It's not khugepaged causing the problem, khugepaged holds the mmap_sem
in write mode (and all those sites must hold the mmap_sem in read mode
to prevent pagetables to go away from under them, during code review it
seems vm86 mode on 32bit kernels requires that too unless it's
restricted to 1 thread per process or UP builds). The race is only with
the huge pagefaults that can convert a pmd_none() into a
pmd_trans_huge().
Effectively all these pmd_none_or_clear_bad() sites running with
mmap_sem in read mode are somewhat speculative with the page faults, and
the result is always undefined when they run simultaneously. This is
probably why it wasn't common to run into this. For example if the
madvise(MADV_DONTNEED) runs zap_page_range() shortly before the page
fault, the hugepage will not be zapped, if the page fault runs first it
will be zapped.
Altering pmd_bad() not to error out if it finds hugepmds won't be enough
to fix this, because zap_pmd_range would then proceed to call
zap_pte_range (which would be incorrect if the pmd become a
pmd_trans_huge()).
The simplest way to fix this is to read the pmd in the local stack
(regardless of what we read, no need of actual CPU barriers, only
compiler barrier needed), and be sure it is not changing under the code
that computes its value. Even if the real pmd is changing under the
value we hold on the stack, we don't care. If we actually end up in
zap_pte_range it means the pmd was not none already and it was not huge,
and it can't become huge from under us (khugepaged locking explained
above).
All we need is to enforce that there is no way anymore that in a code
path like below, pmd_trans_huge can be false, but pmd_none_or_clear_bad
can run into a hugepmd. The overhead of a barrier() is just a compiler
tweak and should not be measurable (I only added it for THP builds). I
don't exclude different compiler versions may have prevented the race
too by caching the value of *pmd on the stack (that hasn't been
verified, but it wouldn't be impossible considering
pmd_none_or_clear_bad, pmd_bad, pmd_trans_huge, pmd_none are all inlines
and there's no external function called in between pmd_trans_huge and
pmd_none_or_clear_bad).
if (pmd_trans_huge(*pmd)) {
if (next-addr != HPAGE_PMD_SIZE) {
VM_BUG_ON(!rwsem_is_locked(&tlb->mm->mmap_sem));
split_huge_page_pmd(vma->vm_mm, pmd);
} else if (zap_huge_pmd(tlb, vma, pmd, addr))
continue;
/* fall through */
}
if (pmd_none_or_clear_bad(pmd))
Because this race condition could be exercised without special
privileges this was reported in CVE-2012-1179.

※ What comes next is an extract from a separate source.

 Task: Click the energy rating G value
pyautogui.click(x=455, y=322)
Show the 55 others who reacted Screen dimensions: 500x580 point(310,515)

The race was identified and fully explained by Ulrich who debugged it.
I'm quoting his accurate explanation below, for reference.
====== start quote =======
mapcount 0 page_mapcount 1
kernel BUG at mm/huge_memory.c:1384!
At some point prior to the panic, a "bad pmd ..." message similar to the
following is logged on the console:
mm/memory.c:145: bad pmd ffff8800376e1f98(80000000314000e7).
The "bad pmd ..." message is logged by pmd_clear_bad() before it clears
the page's PMD table entry.
143 void pmd_clear_bad(pmd_t *pmd)
144 {
-> 145 pmd_ERROR(*pmd);
146 pmd_clear(pmd);
147 }
After the PMD table entry has been cleared, there is an inconsistency
between the actual number of PMD table entries that are mapping the page
and the page's map count (_mapcount field in struct page). When the page
is subsequently reclaimed, __split_huge_page() detects this inconsistency.
1381 if (mapcount != page_mapcount(page))
1382 printk(KERN_ERR "mapcount %d page_mapcount %d\n",
1383 mapcount, page_mapcount(page));
-> 1384 BUG_ON(mapcount != page_mapcount(page));
The root cause of the problem is a race of two threads in a multithreaded
process. Thread B incurs a page fault on a virtual address that has never
been accessed (PMD entry is zero) while Thread A is executing an madvise()
system call on a virtual address within the same 2 MB (huge page) range.
virtual address space
.---------------------.
| |
| |
.-|---------------------|
| | |
| | |<-- B(fault)
| | |
2 MB | |/////////////////////|-.
huge < |/////////////////////| > A(range)
page | |/////////////////////|-'
| | |
| | |
'-|---------------------|
| |
| |
'---------------------'
- Thread A is executing an madvise(..., MADV_DONTNEED) system call
on the virtual address range "A(range)" shown in the picture.
sys_madvise
// Acquire the semaphore in shared mode.
down_read(¤t->mm->mmap_sem)
...
madvise_vma
switch (behavior)
case MADV_DONTNEED:
madvise_dontneed
zap_page_range
unmap_vmas
unmap_page_range
zap_pud_range
zap_pmd_range
//
// Assume that this huge page has never been accessed.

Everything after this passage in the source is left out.